> **Artigo**:
A morte de biodiversidade impacta os habitantes do Pantanal, em especial, os indígenas. Em meio a cardumes intoxicados e a mananciais acinzentados, os Guató, povo nativo da região, perderam fonte de alimento e água, denuncia a líder indígena Alessandra Guató.
Ao lamentar o fato de 87% dos 19 mil hectares de terra do seu povo terem sido consumidos pelas queimadas, ela conta que sua comunidade recolheu mudas nativas para reflorestar o território em uma tentativa de remediar a situação.
Para avaliar o estrago, o Senado criou uma comissão, cujo presidente, Wellington Fagundes (PL-MT), prioriza a criação de um estatuto para regulamentar o uso do solo e a conservação do bioma. Sem data para aprovação, ele complementará o Código Florestal, “que cita o Pantanal apenas em uma linha”, alfineta o senador.
Além das ações humanas, há uma resiliência natural do bioma que pode reestruturá-lo em cerca de 40 anos, estima Peres. O tempo de resposta é prolongado pelo impacto das queimadas nas sementes locais e na fauna, morta ou expulsa de seu habitat pelas chamas.
Mesmo que a estrutura pantanosa seja retomada, ela não será mais a mesma, complementa o biólogo. Espécies adaptadas à região alagada do Pantanal podem não resistir ao fogo, restando só as que conseguem sobreviver às chamas. A “cabelo-de-índio” ainda florescerá, mas cercada de menos vida e em um ambiente mais inflamável.
Esse embate entre natureza e destruição foi captado pelo fotógrafo Araquém Alcântara durante a sua estadia de duas semanas no bioma, em setembro. Enquanto permeava o Mato Grosso, Araquém se deparou com uma onça sobrevivente do fogo, “deitada na postura da Esfinge de Gizé sobre uma área totalmente queimada”. A cena lhe expôs que “apesar de toda a morte, a natureza resiste e se recompõe”.

> **Objetivo da tarefa**: Por favor, reescreva o trecho do artigo sobre o Pantanal que começa com as palavras "Mesmo que a" e termina em "ambiente mais inflamável.", substituindo "biólogo" por "pesquisador".

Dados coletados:
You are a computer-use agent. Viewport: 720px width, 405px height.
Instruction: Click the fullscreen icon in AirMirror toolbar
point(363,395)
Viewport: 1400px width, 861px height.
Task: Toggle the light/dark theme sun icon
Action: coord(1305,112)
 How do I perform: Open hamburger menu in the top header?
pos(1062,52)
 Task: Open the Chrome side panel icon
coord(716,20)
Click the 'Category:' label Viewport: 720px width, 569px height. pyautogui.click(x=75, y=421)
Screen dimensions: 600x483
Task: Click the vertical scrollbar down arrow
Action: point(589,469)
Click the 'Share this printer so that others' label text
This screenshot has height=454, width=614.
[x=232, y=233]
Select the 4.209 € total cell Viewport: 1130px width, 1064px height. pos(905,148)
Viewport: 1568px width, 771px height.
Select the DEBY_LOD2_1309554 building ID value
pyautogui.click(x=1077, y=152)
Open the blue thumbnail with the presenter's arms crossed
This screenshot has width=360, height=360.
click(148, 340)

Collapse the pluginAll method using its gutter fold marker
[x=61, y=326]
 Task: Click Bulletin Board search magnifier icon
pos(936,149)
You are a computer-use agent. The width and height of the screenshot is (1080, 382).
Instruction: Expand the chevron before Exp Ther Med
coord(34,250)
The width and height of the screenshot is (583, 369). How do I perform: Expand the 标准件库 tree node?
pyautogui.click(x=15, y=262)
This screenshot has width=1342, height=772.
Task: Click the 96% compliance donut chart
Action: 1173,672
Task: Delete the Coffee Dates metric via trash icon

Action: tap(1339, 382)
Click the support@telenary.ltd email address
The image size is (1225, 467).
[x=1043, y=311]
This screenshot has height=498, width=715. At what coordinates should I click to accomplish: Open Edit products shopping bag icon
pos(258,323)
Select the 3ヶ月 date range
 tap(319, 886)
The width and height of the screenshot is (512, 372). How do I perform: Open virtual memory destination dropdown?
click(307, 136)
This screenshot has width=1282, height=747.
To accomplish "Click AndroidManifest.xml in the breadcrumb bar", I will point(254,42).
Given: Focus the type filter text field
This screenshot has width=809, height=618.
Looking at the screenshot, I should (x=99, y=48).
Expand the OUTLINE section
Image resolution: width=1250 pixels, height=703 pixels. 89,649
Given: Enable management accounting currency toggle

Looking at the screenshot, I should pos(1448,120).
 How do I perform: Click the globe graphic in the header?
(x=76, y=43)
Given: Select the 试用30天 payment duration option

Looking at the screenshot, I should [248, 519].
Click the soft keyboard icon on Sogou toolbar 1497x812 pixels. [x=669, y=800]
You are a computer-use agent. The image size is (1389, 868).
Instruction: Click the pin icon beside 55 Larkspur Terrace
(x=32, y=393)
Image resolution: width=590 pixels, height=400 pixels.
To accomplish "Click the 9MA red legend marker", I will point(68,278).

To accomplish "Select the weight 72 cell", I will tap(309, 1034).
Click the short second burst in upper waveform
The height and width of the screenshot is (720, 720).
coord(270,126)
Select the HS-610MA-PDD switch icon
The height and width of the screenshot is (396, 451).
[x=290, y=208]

> **Resposta redigida**:
Mesmo que a estrutura pantanosa seja retomada, ela não será mais a mesma, complementa o pesquisador. Espécies adaptadas à região alagada do Pantanal podem não resistir ao fogo, restando só as que conseguem sobreviver às chamas. A “cabelo-de-índio” ainda florescerá, mas cercada de menos vida e em um ambiente mais inflamável.